YOUR OBJECTIVE: All entries below are to be set down again, identical to the source.

EXERCISE MATERIALS:
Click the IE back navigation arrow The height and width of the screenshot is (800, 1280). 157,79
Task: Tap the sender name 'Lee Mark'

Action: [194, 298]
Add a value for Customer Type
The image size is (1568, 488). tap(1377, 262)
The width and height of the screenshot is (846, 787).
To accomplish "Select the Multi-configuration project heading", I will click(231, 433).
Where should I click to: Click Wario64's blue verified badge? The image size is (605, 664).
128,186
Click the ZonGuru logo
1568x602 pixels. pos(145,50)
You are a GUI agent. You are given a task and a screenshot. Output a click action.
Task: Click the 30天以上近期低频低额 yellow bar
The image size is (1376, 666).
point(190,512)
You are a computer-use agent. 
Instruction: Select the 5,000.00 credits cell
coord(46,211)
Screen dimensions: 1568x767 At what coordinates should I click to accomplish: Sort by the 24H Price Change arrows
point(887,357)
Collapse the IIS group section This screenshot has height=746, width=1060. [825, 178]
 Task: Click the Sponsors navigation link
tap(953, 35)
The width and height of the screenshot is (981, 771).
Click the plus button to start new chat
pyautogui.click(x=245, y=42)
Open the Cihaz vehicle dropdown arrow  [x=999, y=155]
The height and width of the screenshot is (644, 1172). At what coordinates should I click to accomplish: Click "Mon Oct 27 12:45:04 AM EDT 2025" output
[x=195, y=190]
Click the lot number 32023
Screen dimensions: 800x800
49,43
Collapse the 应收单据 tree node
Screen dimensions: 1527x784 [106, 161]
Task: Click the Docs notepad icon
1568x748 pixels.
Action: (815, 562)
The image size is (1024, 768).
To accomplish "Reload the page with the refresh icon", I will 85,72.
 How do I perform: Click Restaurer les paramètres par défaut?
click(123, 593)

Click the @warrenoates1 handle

YOUR SOLUTION:
Click the IE back navigation arrow The height and width of the screenshot is (800, 1280). 157,79
Task: Tap the sender name 'Lee Mark'

Action: [194, 298]
Add a value for Customer Type
The image size is (1568, 488). tap(1377, 262)
The width and height of the screenshot is (846, 787).
To accomplish "Select the Multi-configuration project heading", I will click(231, 433).
Where should I click to: Click Wario64's blue verified badge? The image size is (605, 664).
128,186
Click the ZonGuru logo
1568x602 pixels. pos(145,50)
You are a GUI agent. You are given a task and a screenshot. Output a click action.
Task: Click the 30天以上近期低频低额 yellow bar
The image size is (1376, 666).
point(190,512)
You are a computer-use agent. 
Instruction: Select the 5,000.00 credits cell
coord(46,211)
Screen dimensions: 1568x767 At what coordinates should I click to accomplish: Sort by the 24H Price Change arrows
point(887,357)
Collapse the IIS group section This screenshot has height=746, width=1060. [825, 178]
 Task: Click the Sponsors navigation link
tap(953, 35)
The width and height of the screenshot is (981, 771).
Click the plus button to start new chat
pyautogui.click(x=245, y=42)
Open the Cihaz vehicle dropdown arrow  [x=999, y=155]
The height and width of the screenshot is (644, 1172). At what coordinates should I click to accomplish: Click "Mon Oct 27 12:45:04 AM EDT 2025" output
[x=195, y=190]
Click the lot number 32023
Screen dimensions: 800x800
49,43
Collapse the 应收单据 tree node
Screen dimensions: 1527x784 [106, 161]
Task: Click the Docs notepad icon
1568x748 pixels.
Action: (815, 562)
The image size is (1024, 768).
To accomplish "Reload the page with the refresh icon", I will 85,72.
 How do I perform: Click Restaurer les paramètres par défaut?
click(123, 593)

Click the @warrenoates1 handle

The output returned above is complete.